I had a hard time using Julia to read a large text file (968MB, 8.7 million rows). Each line is like:

0.3295747E+01   0.3045123E+01   0.3325542E+01   0.1185458E+01  -0.4827727E-05  -0.1033694E-04   0.3306459E-03

I used parse.(Float64, split(line)) to convert every line to numbers.

function openfile()
    datafile = open("data.dat","r")
    lines = readlines(datafile)
    close(datafile)
    lines
end

function parseline(lines::Array{String})
    for line in lines
        zzz = parse.(Float64, split(line))
    end
end

import Base: tryparse_internal
function myreadfile(str::String, T::Type, dlm=' ', eol='\n')
    row, clm, bg, ed = 0, 0, 0, 0
    data = Array{T}(undef,0)
    isnu0, isnu = false, false
    for (idx, chr) in enumerate(str)
        isnu = false
        (chr != eol && chr != dlm) && (isnu = true)
        if isnu0 == false && isnu == true
            bg, isnu0 = idx, true
        end
        if isnu0 == true && isnu == false
            ed, isnu0 = idx-1, false
            push!(data, tryparse_internal(T, str, bg, ed))
        end
    end
    isnu == true && (push!(data, tryparse(T, str[bg:end])))
    data
end

@time lines = openfile()
@time parseline(lines)
using DelimitedFiles
@time readdlm("data.dat")
@time myreadfile(read("data.dat",String), Float64)

and got

  3.584656 seconds (17.59 M allocations: 1.240 GiB, 28.44% gc time)
 78.099010 seconds (276.14 M allocations: 6.080 GiB, 1.50% gc time)
 52.504199 seconds (185.93 M allocations: 3.960 GiB, 0.53% gc time)
 46.085581 seconds (61.70 M allocations: 2.311 GiB, 0.28% gc time)

Compare with fortran code

call cpu_time(start)
open(10, file="data.dat",status="old")
do i=1, 8773632
    read(10,*) a, b, c, d, e, f, g
end do
call cpu_time(finish)
print '("Time = ",f6.3," seconds.")',finish-start

Which is Time = 14.812 seconds.

It seems Julia spends much longer time doing the same thing.
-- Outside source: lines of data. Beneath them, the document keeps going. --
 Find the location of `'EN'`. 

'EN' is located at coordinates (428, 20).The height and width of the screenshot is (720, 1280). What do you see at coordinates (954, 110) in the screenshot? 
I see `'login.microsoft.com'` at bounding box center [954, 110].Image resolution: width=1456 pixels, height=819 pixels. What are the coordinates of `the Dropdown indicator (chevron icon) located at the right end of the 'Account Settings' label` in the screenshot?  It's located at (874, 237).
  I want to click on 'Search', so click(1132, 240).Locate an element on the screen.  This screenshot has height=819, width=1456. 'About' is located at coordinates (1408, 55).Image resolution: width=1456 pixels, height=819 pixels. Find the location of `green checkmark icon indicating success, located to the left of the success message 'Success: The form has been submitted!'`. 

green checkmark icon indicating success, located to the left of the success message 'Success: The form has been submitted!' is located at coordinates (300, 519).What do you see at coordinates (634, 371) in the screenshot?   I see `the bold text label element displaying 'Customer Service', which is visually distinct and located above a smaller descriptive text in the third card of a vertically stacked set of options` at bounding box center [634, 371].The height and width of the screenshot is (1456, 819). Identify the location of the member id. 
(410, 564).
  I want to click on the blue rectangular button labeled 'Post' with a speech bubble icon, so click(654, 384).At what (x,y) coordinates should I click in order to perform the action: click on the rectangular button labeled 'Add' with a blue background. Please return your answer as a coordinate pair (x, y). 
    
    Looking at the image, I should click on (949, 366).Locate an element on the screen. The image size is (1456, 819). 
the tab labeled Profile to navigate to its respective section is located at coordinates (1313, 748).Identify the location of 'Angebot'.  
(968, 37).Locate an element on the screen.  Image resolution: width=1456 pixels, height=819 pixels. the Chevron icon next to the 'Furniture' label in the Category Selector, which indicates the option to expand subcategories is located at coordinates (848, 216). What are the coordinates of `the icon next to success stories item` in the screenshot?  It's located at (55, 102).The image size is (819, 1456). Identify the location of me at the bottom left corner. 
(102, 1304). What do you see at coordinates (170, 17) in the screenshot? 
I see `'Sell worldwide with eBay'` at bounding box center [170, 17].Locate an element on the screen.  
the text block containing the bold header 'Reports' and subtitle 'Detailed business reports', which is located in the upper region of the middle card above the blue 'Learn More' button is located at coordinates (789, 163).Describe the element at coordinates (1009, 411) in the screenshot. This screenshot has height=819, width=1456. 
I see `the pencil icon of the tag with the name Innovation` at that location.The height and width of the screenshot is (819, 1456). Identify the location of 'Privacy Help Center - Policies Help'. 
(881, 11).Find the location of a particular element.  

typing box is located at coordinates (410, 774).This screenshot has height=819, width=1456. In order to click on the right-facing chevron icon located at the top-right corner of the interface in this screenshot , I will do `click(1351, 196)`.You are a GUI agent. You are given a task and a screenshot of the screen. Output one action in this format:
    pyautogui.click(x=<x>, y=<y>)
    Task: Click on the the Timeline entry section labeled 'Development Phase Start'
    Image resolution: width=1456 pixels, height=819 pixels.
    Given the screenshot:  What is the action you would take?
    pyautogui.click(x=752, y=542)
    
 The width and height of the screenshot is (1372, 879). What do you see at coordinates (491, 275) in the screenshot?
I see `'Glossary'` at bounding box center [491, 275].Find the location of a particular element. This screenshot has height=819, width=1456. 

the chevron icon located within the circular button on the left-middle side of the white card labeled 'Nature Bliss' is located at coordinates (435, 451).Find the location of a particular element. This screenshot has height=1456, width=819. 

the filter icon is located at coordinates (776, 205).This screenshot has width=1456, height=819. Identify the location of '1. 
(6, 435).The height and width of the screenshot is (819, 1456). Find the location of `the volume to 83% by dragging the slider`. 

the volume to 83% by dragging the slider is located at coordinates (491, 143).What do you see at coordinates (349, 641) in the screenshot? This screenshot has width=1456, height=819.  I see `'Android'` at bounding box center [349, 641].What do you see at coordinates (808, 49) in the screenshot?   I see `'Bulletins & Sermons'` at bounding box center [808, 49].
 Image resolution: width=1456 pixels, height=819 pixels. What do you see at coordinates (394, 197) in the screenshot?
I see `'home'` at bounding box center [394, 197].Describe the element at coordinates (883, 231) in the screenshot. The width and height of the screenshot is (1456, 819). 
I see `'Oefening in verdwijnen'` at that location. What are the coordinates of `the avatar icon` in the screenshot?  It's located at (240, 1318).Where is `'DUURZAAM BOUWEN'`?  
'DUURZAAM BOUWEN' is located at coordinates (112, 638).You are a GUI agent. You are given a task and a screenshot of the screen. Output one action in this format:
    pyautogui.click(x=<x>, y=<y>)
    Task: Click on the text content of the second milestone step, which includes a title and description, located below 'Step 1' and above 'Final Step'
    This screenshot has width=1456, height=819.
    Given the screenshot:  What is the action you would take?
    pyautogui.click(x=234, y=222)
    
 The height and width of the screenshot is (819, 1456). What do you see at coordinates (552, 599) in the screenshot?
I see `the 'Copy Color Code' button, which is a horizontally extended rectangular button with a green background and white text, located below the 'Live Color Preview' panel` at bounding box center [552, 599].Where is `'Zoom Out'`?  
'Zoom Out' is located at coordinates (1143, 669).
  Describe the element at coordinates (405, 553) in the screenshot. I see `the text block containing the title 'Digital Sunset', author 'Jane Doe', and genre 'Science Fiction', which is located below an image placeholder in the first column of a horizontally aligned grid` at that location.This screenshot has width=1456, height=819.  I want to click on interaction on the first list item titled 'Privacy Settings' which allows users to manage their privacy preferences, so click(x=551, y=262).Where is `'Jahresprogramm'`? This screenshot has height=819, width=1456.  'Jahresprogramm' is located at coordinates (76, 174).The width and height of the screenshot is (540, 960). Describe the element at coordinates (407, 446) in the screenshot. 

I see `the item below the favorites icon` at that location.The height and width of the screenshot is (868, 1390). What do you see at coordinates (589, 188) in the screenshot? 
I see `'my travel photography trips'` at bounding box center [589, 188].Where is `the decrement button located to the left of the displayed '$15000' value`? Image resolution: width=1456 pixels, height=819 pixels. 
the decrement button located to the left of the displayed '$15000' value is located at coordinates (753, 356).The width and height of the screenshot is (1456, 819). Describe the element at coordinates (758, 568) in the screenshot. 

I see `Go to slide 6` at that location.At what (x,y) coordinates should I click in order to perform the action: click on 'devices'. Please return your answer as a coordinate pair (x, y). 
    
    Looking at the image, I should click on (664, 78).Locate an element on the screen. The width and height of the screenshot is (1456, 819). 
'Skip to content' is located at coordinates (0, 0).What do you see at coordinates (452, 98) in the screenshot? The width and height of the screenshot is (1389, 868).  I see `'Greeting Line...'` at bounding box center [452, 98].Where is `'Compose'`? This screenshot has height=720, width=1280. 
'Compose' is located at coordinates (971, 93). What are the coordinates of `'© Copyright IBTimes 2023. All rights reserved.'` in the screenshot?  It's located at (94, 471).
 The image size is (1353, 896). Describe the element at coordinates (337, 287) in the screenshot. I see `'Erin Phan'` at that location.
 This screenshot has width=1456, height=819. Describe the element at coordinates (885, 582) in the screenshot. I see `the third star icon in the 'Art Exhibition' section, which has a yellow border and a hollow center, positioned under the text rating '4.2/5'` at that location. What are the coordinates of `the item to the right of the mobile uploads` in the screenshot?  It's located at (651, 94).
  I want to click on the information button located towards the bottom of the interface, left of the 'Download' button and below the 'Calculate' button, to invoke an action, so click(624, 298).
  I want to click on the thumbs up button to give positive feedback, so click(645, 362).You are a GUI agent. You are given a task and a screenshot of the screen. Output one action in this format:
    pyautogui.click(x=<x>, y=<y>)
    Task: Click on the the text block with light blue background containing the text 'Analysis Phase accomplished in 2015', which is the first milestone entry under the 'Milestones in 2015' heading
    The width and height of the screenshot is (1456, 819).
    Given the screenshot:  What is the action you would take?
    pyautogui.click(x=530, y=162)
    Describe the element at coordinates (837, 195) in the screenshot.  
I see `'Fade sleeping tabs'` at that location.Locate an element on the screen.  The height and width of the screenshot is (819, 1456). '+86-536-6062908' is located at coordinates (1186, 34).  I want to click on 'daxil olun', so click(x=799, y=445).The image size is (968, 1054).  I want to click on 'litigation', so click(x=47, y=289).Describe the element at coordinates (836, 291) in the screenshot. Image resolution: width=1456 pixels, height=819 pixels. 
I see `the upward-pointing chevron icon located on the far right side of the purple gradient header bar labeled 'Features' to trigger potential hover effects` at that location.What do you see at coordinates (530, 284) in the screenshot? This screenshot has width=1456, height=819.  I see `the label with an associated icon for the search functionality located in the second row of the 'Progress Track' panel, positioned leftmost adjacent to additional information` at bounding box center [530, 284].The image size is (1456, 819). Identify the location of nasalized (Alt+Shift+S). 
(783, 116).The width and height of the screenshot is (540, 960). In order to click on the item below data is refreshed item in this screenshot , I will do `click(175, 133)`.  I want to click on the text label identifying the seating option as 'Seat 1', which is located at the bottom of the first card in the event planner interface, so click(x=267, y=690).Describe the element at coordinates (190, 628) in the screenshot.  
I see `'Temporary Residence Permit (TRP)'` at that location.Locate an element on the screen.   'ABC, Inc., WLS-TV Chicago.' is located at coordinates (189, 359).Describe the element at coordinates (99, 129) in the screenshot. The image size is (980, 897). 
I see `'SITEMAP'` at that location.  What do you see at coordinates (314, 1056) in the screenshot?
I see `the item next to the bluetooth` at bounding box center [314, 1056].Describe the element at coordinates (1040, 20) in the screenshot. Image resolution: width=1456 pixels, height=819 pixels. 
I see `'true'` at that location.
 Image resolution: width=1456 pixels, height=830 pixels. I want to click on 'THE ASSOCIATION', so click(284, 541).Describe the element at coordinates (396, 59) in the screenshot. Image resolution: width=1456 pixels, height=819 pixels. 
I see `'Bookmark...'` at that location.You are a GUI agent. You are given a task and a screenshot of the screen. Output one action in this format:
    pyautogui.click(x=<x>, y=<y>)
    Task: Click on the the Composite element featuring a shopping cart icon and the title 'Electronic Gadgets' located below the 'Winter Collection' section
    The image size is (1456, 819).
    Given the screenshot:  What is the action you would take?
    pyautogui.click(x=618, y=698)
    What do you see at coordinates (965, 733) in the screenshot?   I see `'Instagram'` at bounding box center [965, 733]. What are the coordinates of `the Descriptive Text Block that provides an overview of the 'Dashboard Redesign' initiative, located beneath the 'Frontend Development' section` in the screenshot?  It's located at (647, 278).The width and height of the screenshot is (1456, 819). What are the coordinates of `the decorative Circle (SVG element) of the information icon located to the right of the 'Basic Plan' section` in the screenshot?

Is there a better way to convert string to float? split and parse are so slow.

Answer 1

As the comment says above, the fastest is most likely the readdlm function. That will return a Matrix which is most likely what you want.

If you do want to do it by hand it's usually better to read through the file and process it line by line, instead of storing everything in big intermediary objects. Memory reads and writes are slow. Something like

ret = open("data.dat","r") do datafile
    [parse.(Float64, split(line)) for line in eachline(datafile)]
end

It's probably not faster than your last line anyway though.